La reazione al virus nei Paesi del West Africa è stata lenta e lasciata, per un tempo troppo lungo, alle strutture e personale sanitario locale e alle Ong sul campo. Non è azzardato dire che l’interesse reale è sorto quando – e non era così difficile prevederlo – ci si è resi conto che l’ebola non ha confini e che non tiene neanche conto del colore della pelle. È la paura – e anche la stampa ha avuto il suo ruolo – che ha cominciato a girare le cose in un altro verso. È quando i primi casi si sono manifestati in persone provenienti da quei Paesi, soprattutto personale medico o paramedico, che i leader occidentali e la stessa Onu hanno cominciato ad avviare programmi specifici. Questa mancanza di attenzione e sensibilità l’aveva fatta notare lo stesso Kofi Annan, ex segretario generale delle Nazioni Unite. Annan si era detto “profondamento deluso” dal modo in cui la comunità internazionale ha risposto all’emergenza. Insomma, non c’era bisogno – e non si doveva – aspettare mesi prima di intervenire.

Nel settembre scorso Physicians for Human Rights (Medici per i Diritti Umani) avevano inviato un documento al Consiglio di Sicurezza delle Nazioni Unite sottolineando il dovere della comunità interazionale a rispondere alla crisi. “Chiudere i confini alle persone che viaggiano dal West Africa e semplicemente spedire controlli non risponde agli obblighi contenuti nella Convenzione dei diritti economici, sociali e culturali” avevano scritto.

German Red Cross Trains Ebola VolunteersIn Paesi già colpiti dalla sotto nutrizione o malnutrizione, dal tasso di mortalità infantile e materna, per malaria e Aids e dalle difficoltà economiche della maggioranza della popolazione, l’ebola sta avendo effetti catastrofici, anche e soprattutto per l’insufficienza del sistema sanitario. Pochi investimenti sono stati fatti negli anni per migliorare l’assistenza, e in questo caso il dito è puntato sui Governi locali che – in molti casi – si sono guardati bene dall’investire in maniera coscienziosa fondi della comunità internazionale che pure sono arrivati. Mentre i Paesi finanziatori hanno fallito il ruolo di controllori e osservatori concreti e operativi. Le aree rimaste indietro sono soprattutto quelle rurali, le più marginalizzate, dove ora, non a caso, si registra il più alto numero dei decessi.

Attività da svolgere:
**1)** Aggiorna il passo del documento di partenza compreso tra "German Red Cross" e "numero dei decessi.", estremi inclusi, mettendo "servizio sanitario" al posto di "sistema sanitario".
**2)** Scrivi il seguito del documento di partenza sull'ebola in Africa occidentale, cominciando dopo la sua ultima frase.

Dati di partenza:
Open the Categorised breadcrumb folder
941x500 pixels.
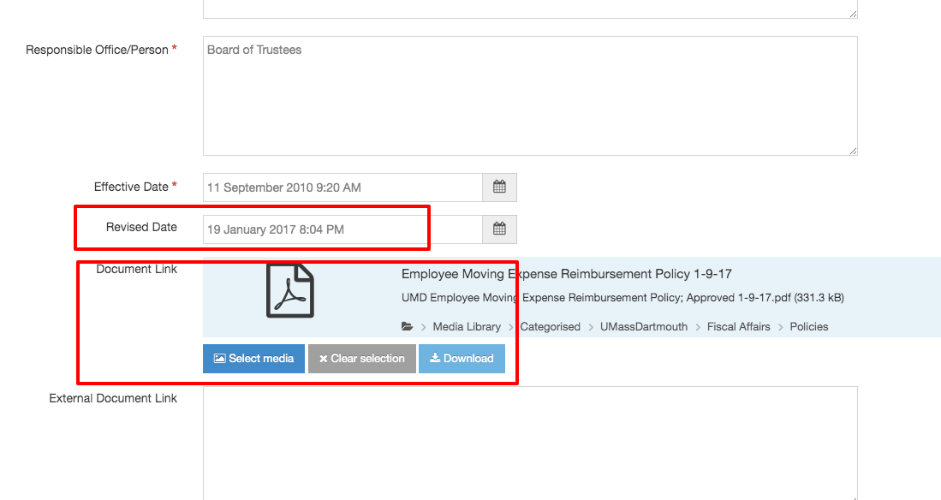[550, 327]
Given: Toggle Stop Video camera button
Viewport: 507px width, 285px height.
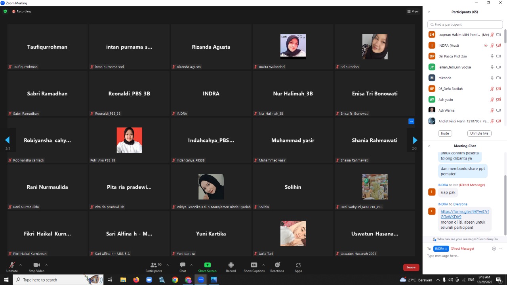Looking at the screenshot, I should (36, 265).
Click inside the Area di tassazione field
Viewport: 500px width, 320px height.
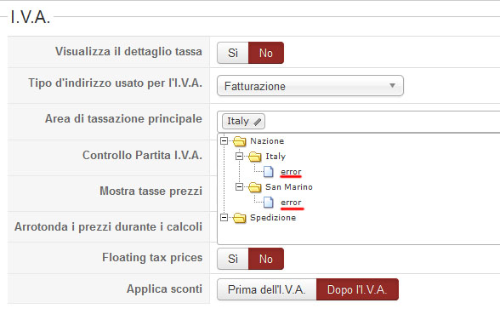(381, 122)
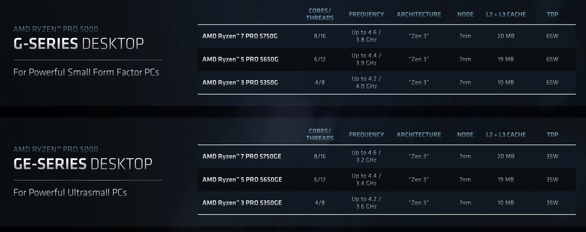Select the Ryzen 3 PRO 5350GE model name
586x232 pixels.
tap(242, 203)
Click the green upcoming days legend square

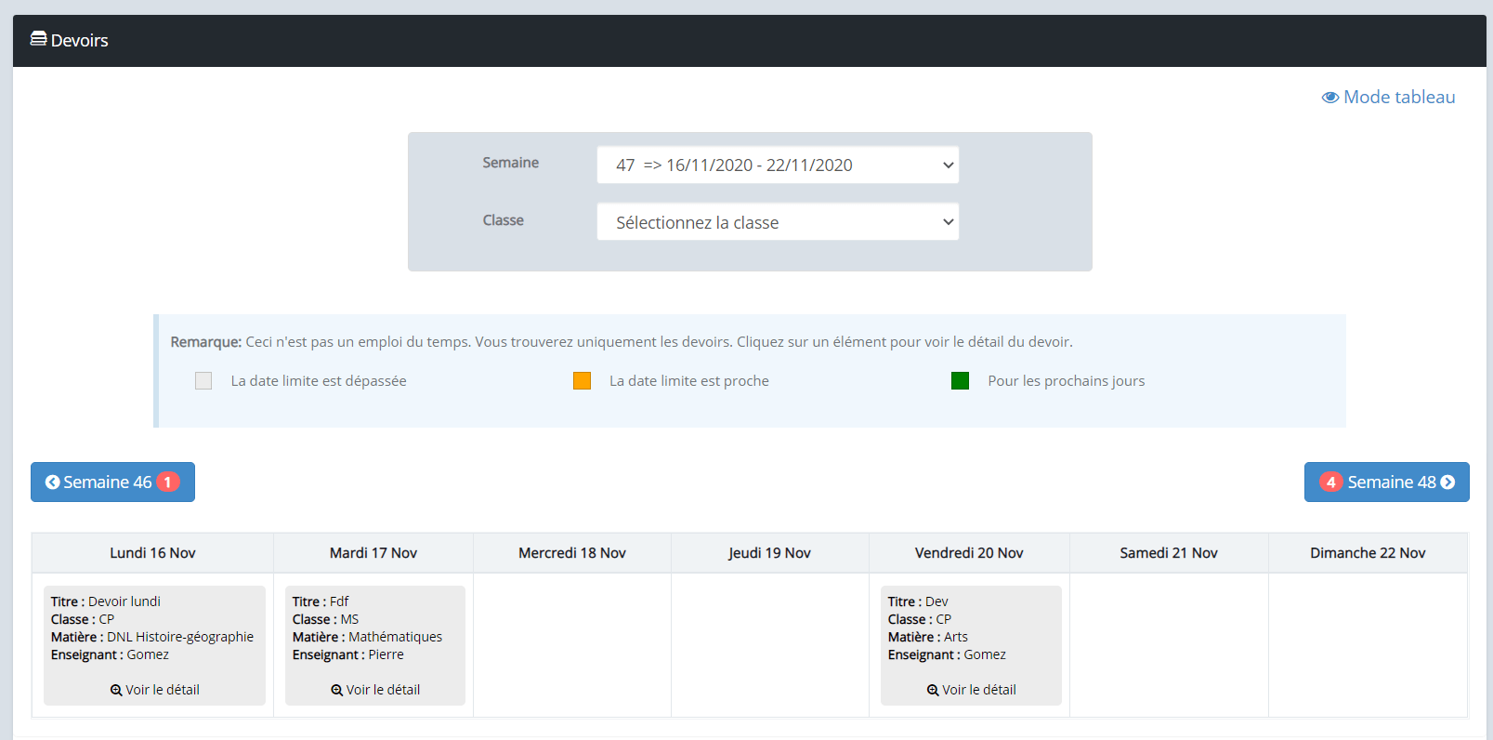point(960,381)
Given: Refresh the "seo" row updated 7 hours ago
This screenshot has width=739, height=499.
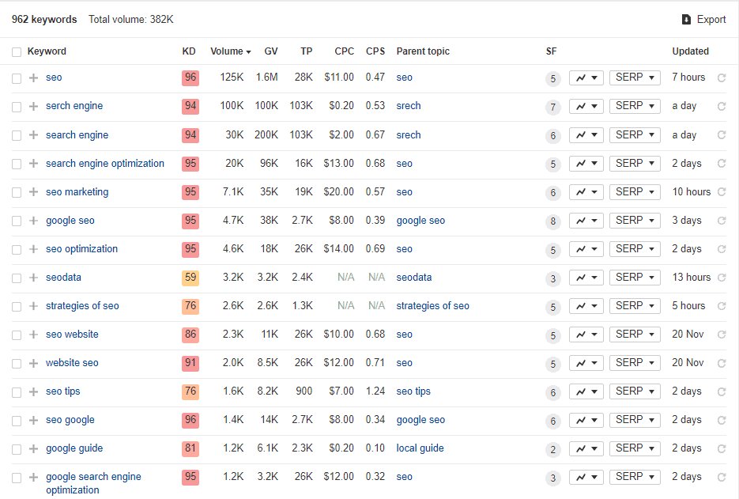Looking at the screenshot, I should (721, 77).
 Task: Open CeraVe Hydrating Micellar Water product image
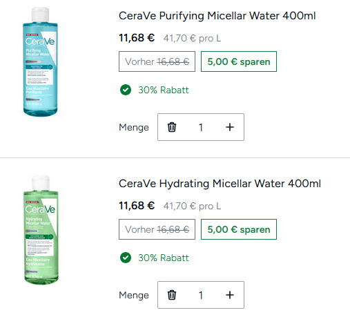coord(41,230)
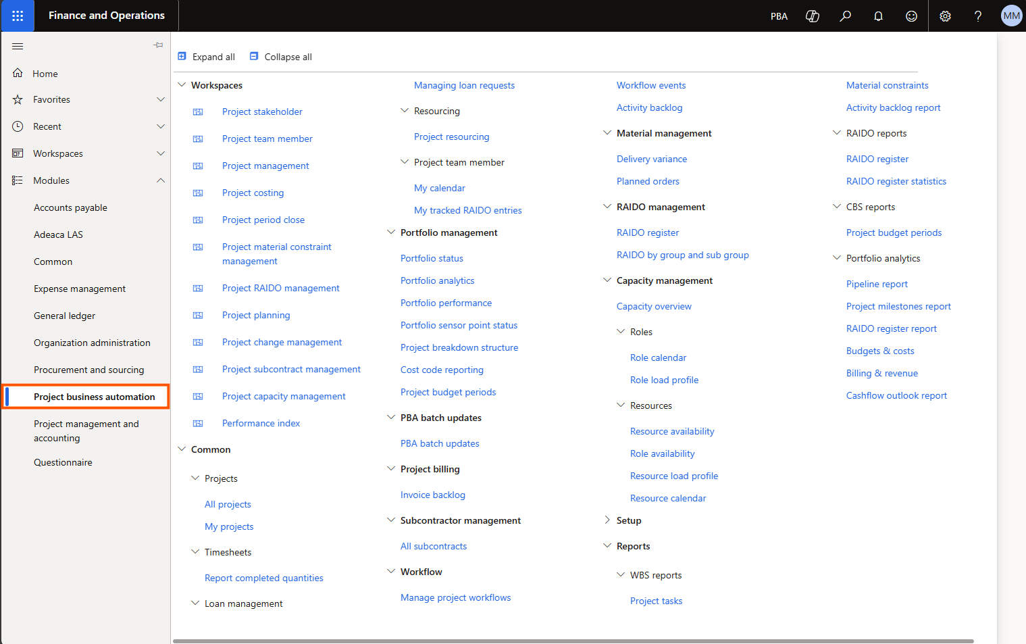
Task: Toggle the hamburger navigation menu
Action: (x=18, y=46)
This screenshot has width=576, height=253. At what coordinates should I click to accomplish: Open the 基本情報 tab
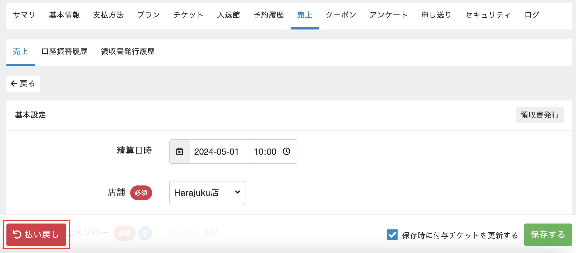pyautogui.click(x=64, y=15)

Soluzioni delle attività:
**1)**
German Red Cross Trains Ebola VolunteersIn Paesi già colpiti dalla sotto nutrizione o malnutrizione, dal tasso di mortalità infantile e materna, per malaria e Aids e dalle difficoltà economiche della maggioranza della popolazione, l’ebola sta avendo effetti catastrofici, anche e soprattutto per l’insufficienza del servizio sanitario. Pochi investimenti sono stati fatti negli anni per migliorare l’assistenza, e in questo caso il dito è puntato sui Governi locali che – in molti casi – si sono guardati bene dall’investire in maniera coscienziosa fondi della comunità internazionale che pure sono arrivati. Mentre i Paesi finanziatori hanno fallito il ruolo di controllori e osservatori concreti e operativi. Le aree rimaste indietro sono soprattutto quelle rurali, le più marginalizzate, dove ora, non a caso, si registra il più alto numero dei decessi.

**2)**
Sarà questa una lezione per il futuro?

Intanto, sono passati 20 giorni dall’ultimo caso sospetto risultato negativo all’ebola nella Repubblica Democratica del Congo. Secondo i protocolli il Paese sarà considerato libero dall’epidemia dopo 42 giorni dalla data del secondo test negativo, se non dovessero verificarsi altri casi. Nella Rdc sono stati registrati 66 casi (38 confermati e 28 probabili), 49 sono morti, 8 di questi erano personale medico. Il ceppo di ebola della Repubblica Democratica del Congo non è però collegato a quello degli altri Paesi affetti. La gravità della situazione nel West Africa ha comunque fatto sì che gli altri Paesi siano in stato di allerta e maggiormente in grado di rispondere all’emergenza. In Mali non si sono registrati altri casi, dopo quello della bambina di due anni morta a causa del virus. La bambina era ritornata in Mali con la nonna da un viaggio in Guinea. Ora, tutti coloro che sono stati in contatto con la bambina, sono sotto osservazione. In Nigeria ci sono stati 20 casi e 8 morti e in Senegal si è registrato un solo caso, poi dimesso. Questi due Paesi sono considerati, già da due settimane, ebola-free.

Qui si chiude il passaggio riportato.